▶ _Texto fornecido_:
--- --- ---

O humorístico Porta dos Fundos tem um esquete sensacional (veja aqui). Reproduz o diálogo de um editor de site de notícias com uma repórter, Bia, que tem um furo sobre a CPI da Petrobras, o assunto mais quente do momento. Irritado com o interesse dela por “fofocas”, como a cobertura do Congresso em Brasília, o chefe manda a moça dar plantão no Leblon, em busca de pautas sérias, como flagrar alguma celebridade. “Pode ser até famoso da Record!”, diz.
No final da conversa, um colega entra na sala agitado e avisa que a atriz Carol Castro está no Baixo Gávea jantando em um restaurante japonês. O editor, excitado com a notícia “sensacional”, grita, como nos velhos tempos da imprensa: “Parem as máquinas!”

--- --- ---

▶ _Instruções e requisitos_:
Com base no texto sobre o esquete do Porta dos Fundos, responda:
1. Sobre que assunto a repórter Bia tem um furo?
2. Em que bairro o editor manda a repórter dar plantão?
3. Onde, segundo o colega, a atriz Carol Castro está jantando?
A listagem tem origem em uma fonte distinta da do texto.

▶ _Material fornecido_:
--- --- ---

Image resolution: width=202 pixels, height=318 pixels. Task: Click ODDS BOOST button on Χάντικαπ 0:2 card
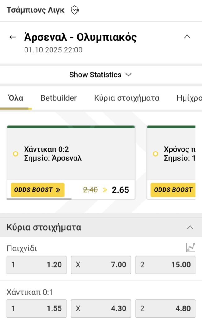37,190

--- --- ---

▶ _Exercício concluído_:
1. Bia tem um furo sobre a CPI da Petrobras.
2. O editor a manda dar plantão no Leblon.
3. Ela está jantando em um restaurante japonês no Baixo Gávea.